- EXERCISE: Please print each of the entries below exactly.

- DATA EXTRACTS:
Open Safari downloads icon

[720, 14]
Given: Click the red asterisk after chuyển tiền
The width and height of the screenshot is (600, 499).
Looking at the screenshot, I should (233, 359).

- ANSWER SECTION:
Open Safari downloads icon

[720, 14]
Given: Click the red asterisk after chuyển tiền
The width and height of the screenshot is (600, 499).
Looking at the screenshot, I should (233, 359).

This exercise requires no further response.